Class of eight British 4-4-0 locomotives

The Furness Railway 21 class (classified "K2" by Bob Rush) or "Larger Seagulls", were a class of eight English steam locomotives designed by W. F. Pettigrew and built by Sharp, Stewart and Company of Glasgow for the Furness Railway. Six were built in 1896, and two more in 1900. They were built to supersede the 120 class on the heavier and more important trains and were in turn replaced on the railway’s top trains with the 115 class in the 1920s. They had 6 ft 0 in diameter driving wheels with 18 × 24 in cylinders.

==Numbering==
The first six of 1896 were numbered 21, 22, 34, 35, 36 and 37 by the Furness Railway (works numbers were 4174–4179). In 1900, two extra engines were added to the class, Furness Railway numbers 124–125 (works numbers 4651–4652). In 1913, two engines, FR Nos. 34 and 37, were fitted with experimental Phoenix smokebox superheaters, however, these were removed the following year. At some point in time locomotives 21, 22, 34 and 35 were renumbered 44–47 respectively.

By 1923 and the grouping of the FR into the London, Midland and Scottish Railway, all eight engines were still in service, and received LMS numbers, these being 10135–10142 (in order of their later numbers). They lasted until the late 1920s and early 1930s, performing secondary duties on former FR lines between Barrow-in-Furness and Whitehaven.

==Tenders==
The six-wheeled tenders that this class used were also used by the Furness Railway D3 0-6-0 tender engines.

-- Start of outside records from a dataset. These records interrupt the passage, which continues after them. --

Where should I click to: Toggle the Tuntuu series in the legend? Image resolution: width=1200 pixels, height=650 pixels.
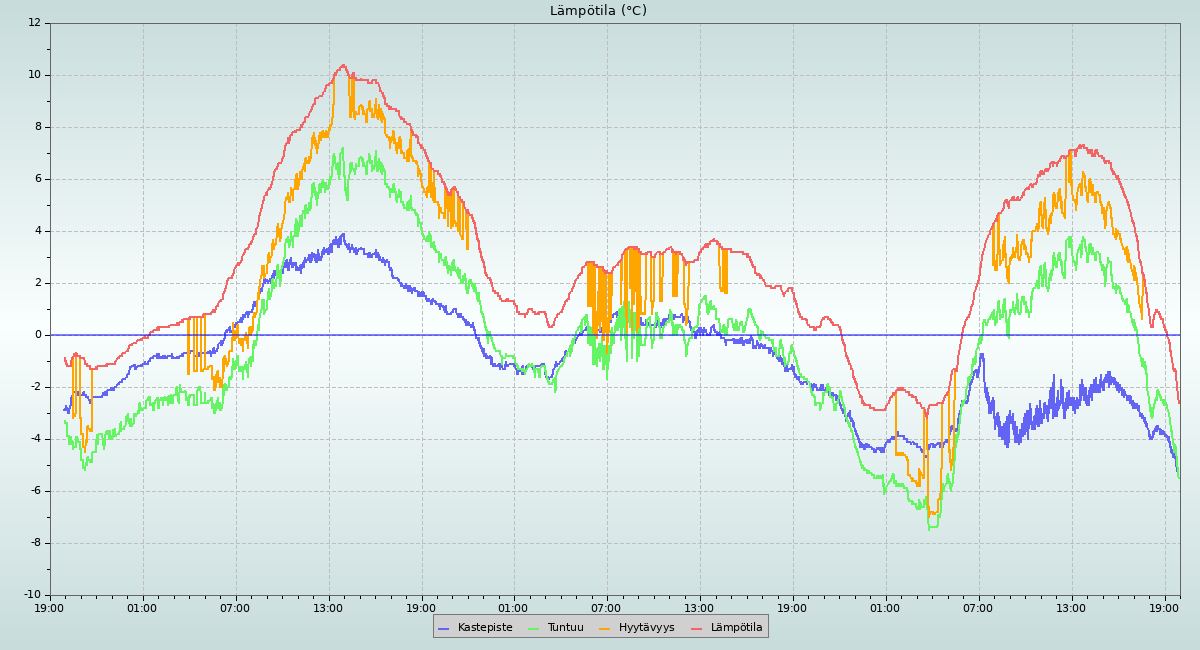(565, 627)
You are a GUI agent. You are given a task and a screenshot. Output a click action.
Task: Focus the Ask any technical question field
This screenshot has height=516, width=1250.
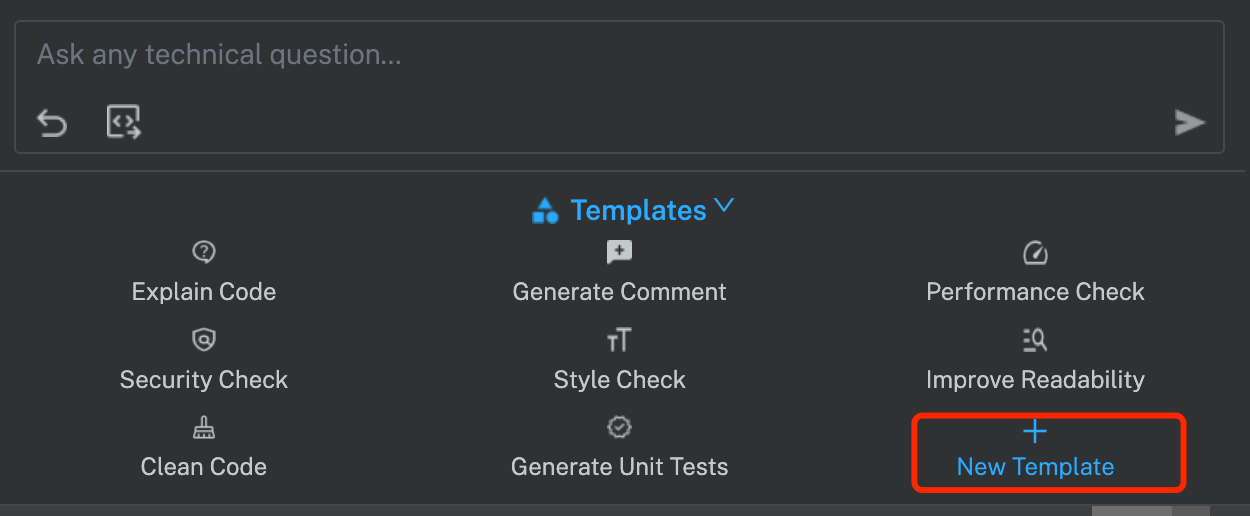point(619,54)
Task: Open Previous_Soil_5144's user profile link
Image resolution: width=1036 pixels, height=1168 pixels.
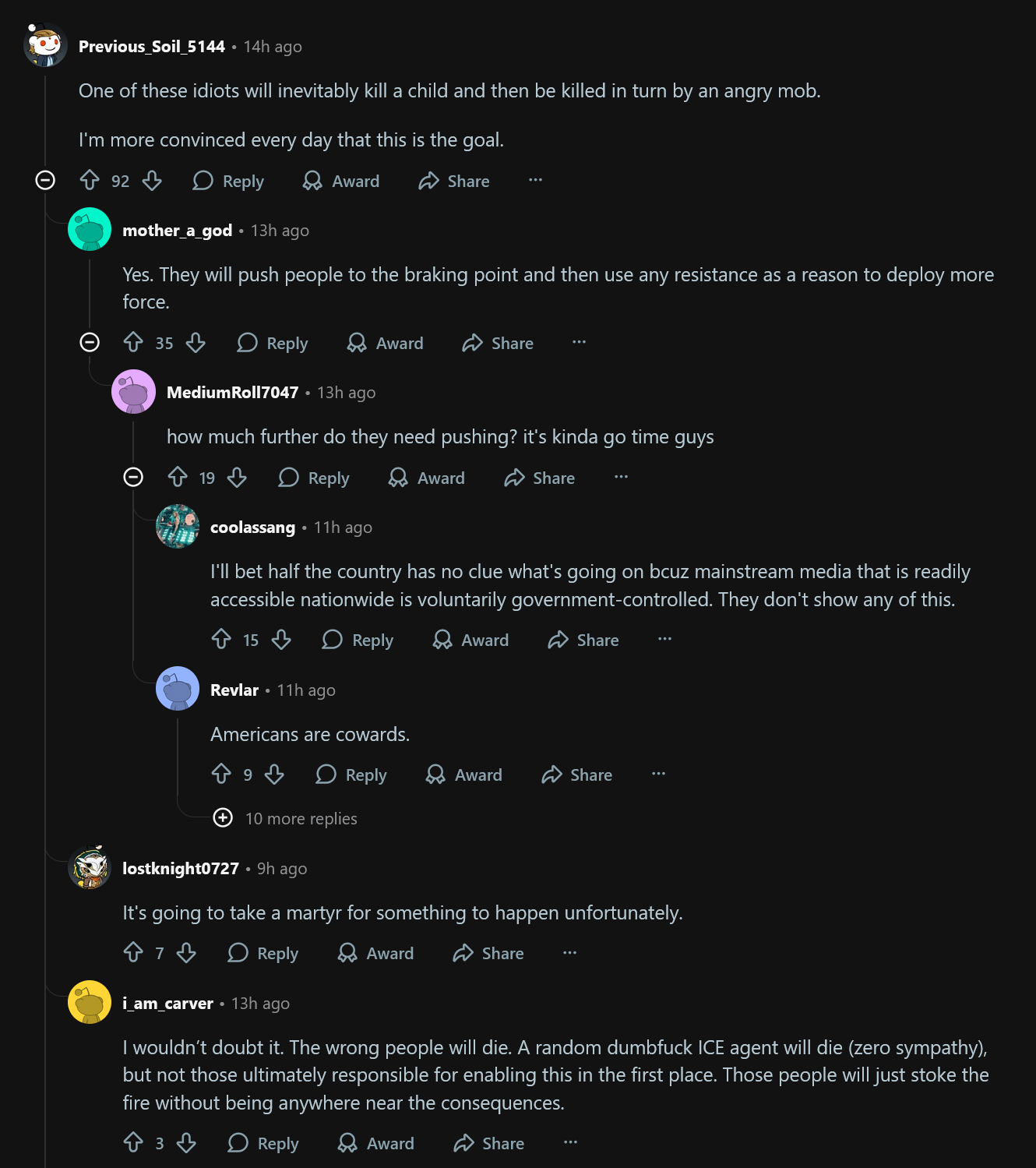Action: (151, 47)
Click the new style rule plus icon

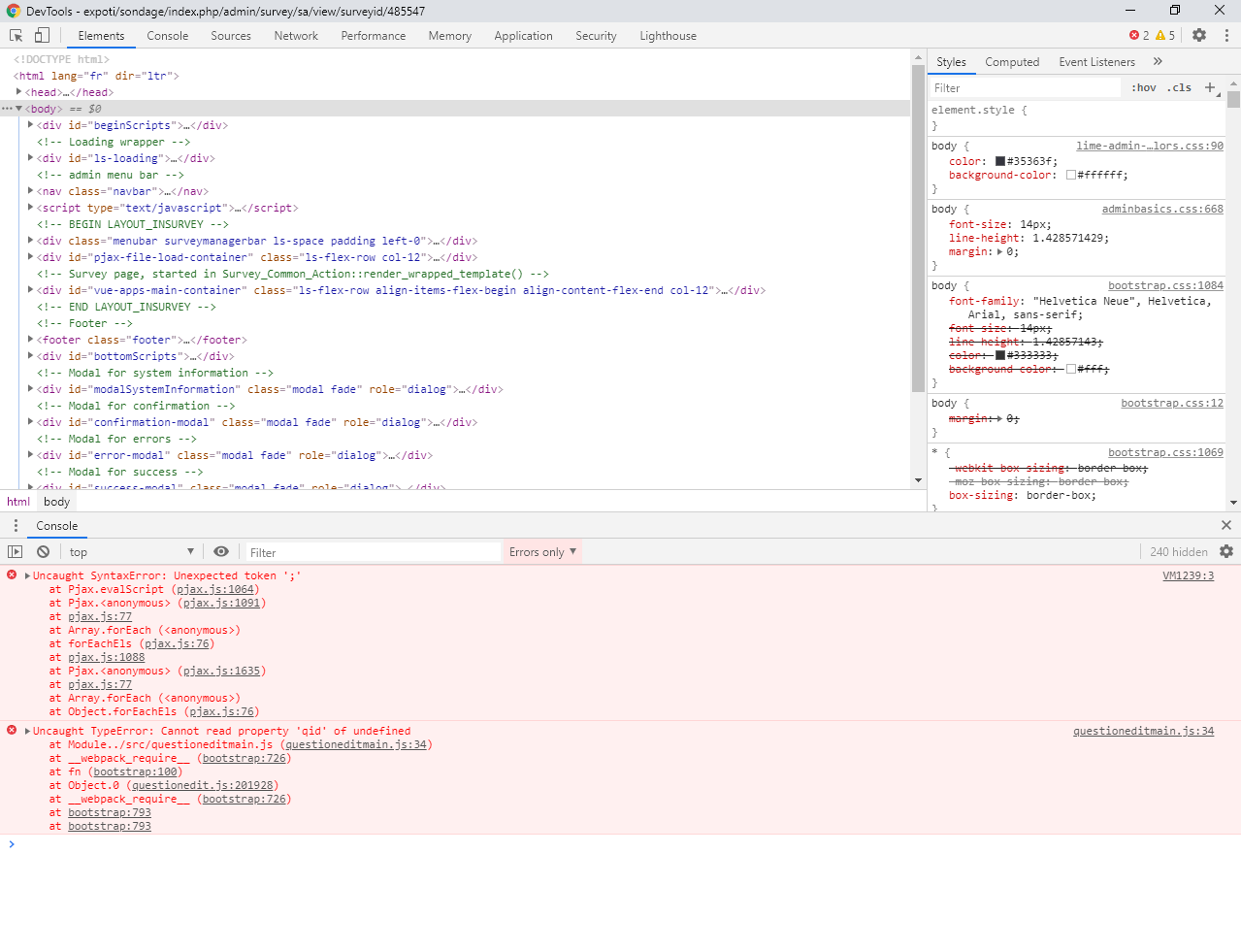coord(1210,88)
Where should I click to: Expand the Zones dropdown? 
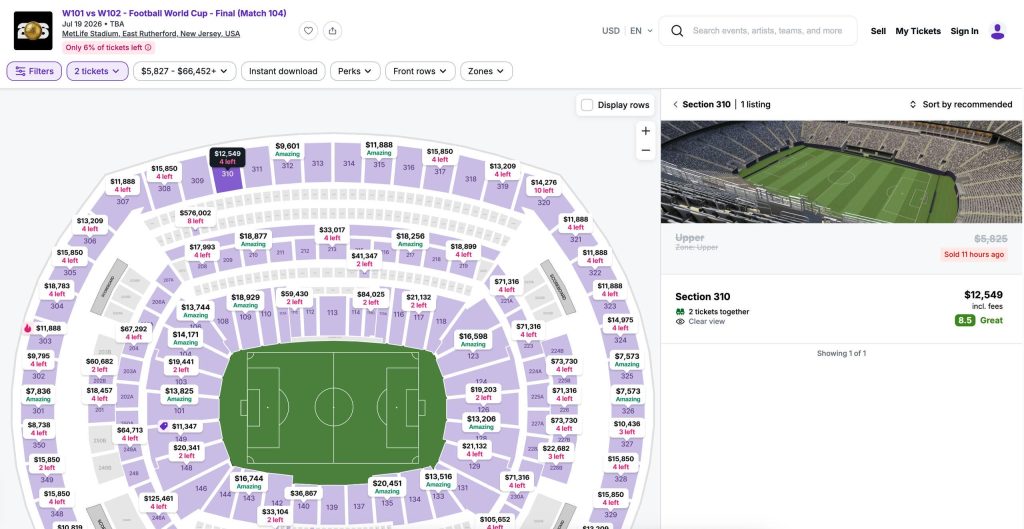(487, 71)
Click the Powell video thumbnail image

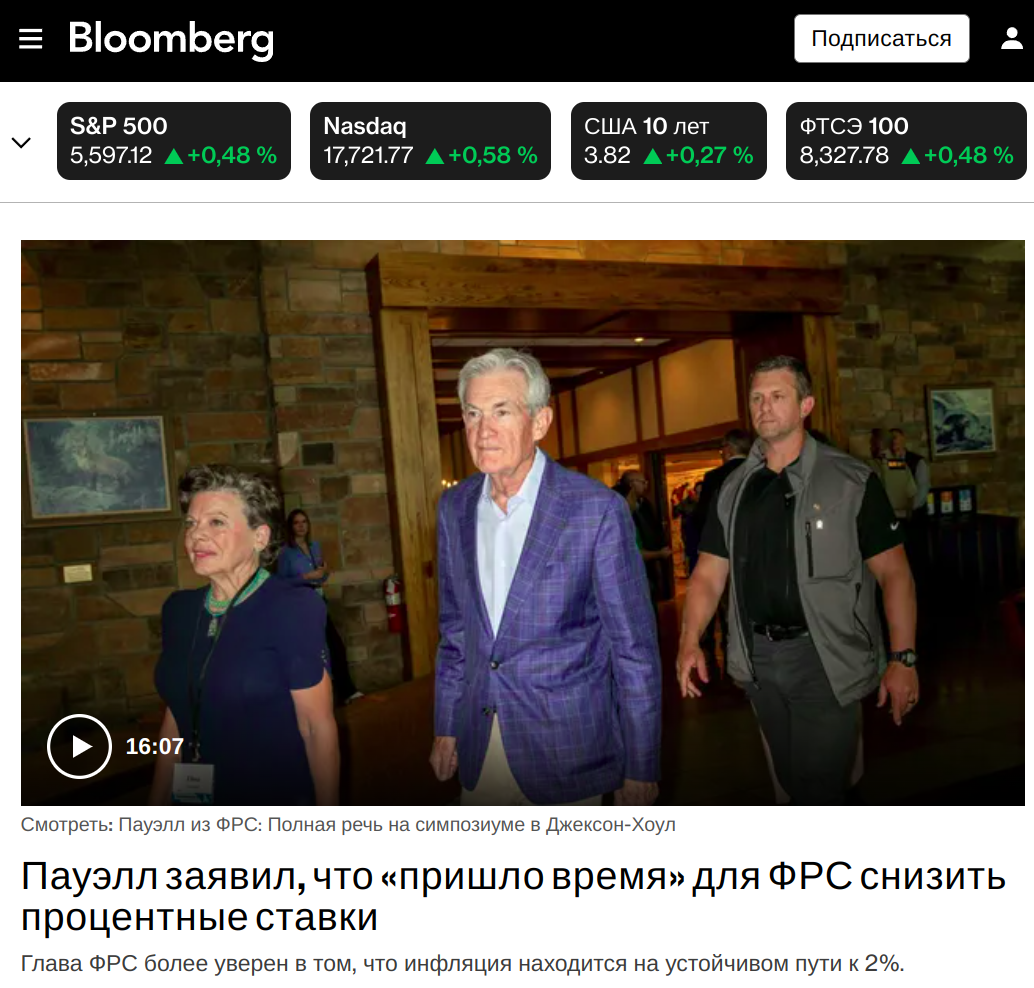click(523, 523)
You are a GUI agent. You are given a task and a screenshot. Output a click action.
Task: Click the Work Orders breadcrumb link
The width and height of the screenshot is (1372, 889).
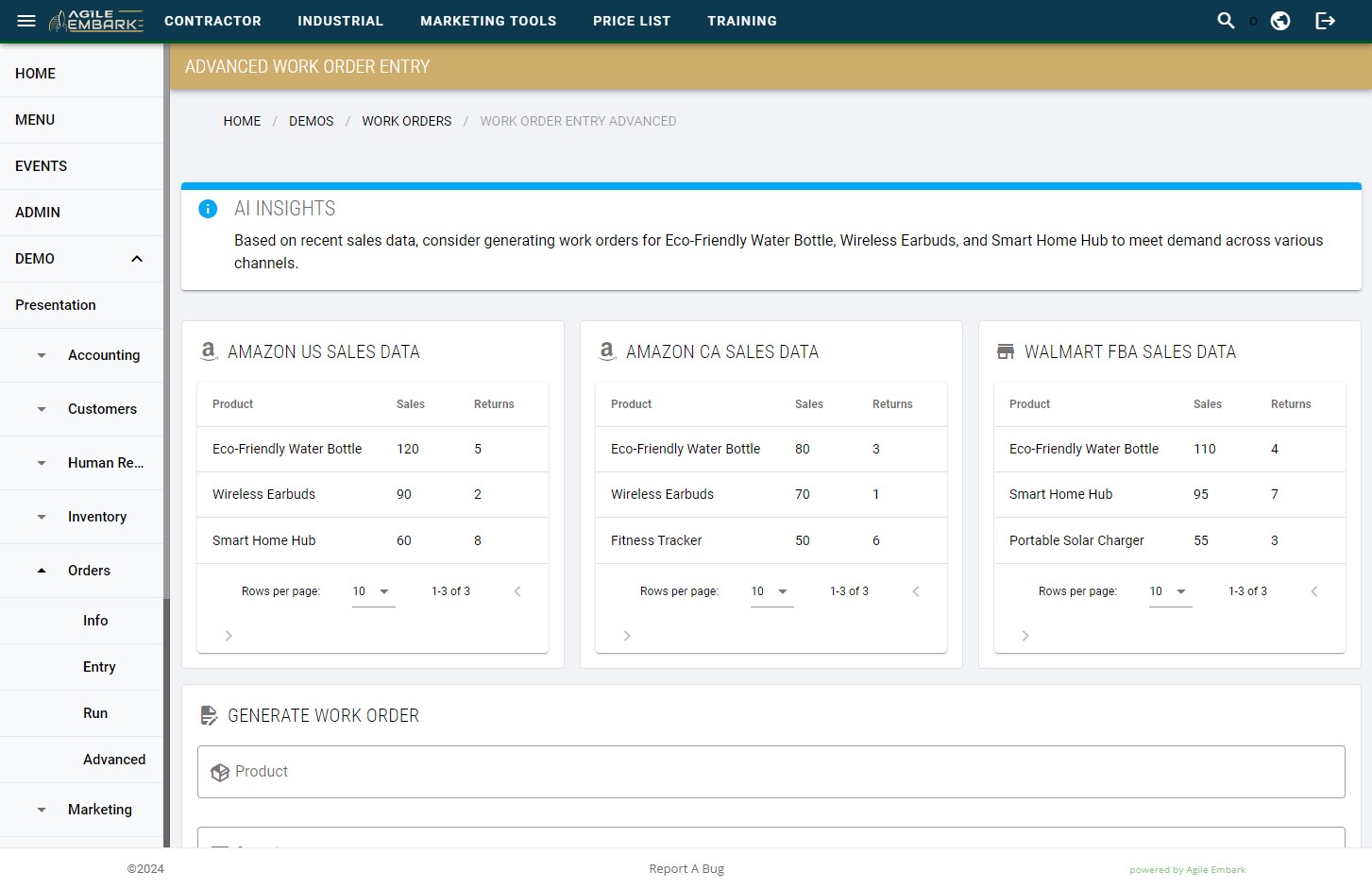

They carried 2,500 impgal of water and 3.5 LT of coal, their weight being 28.25 LT.

== Withdrawal ==
The class was withdrawn and scrapped from 1929 to 1931.

Table of withdrawals
| Year | Quantity in service at start of year | Quantity withdrawn | Locomotive numbers | Notes |
|---|---|---|---|---|
| 1929 | 8 | 6 | 10135/38-42 |  |
| 1930 | 2 | 1 | 10137 |  |
| 1931 | 1 | 1 | 10136 |  |

==Edward the Blue Engine==
Edward the Blue Engine, from the Railway Series books and its television series adaptation Thomas the Tank Engine & Friends, is described as bearing "a quite striking similarity" to the Furness "Larger Seagulls". The Edwardian type is a fairly common design pattern in British steam locomotives. However, Edward differs in having a cab with dual glazed side windows, a much more characteristic feature of North Eastern railway locomotives. The tapered non-circular spectacle plate windows and the higher boiler line are distinctively those of the NER Class R1.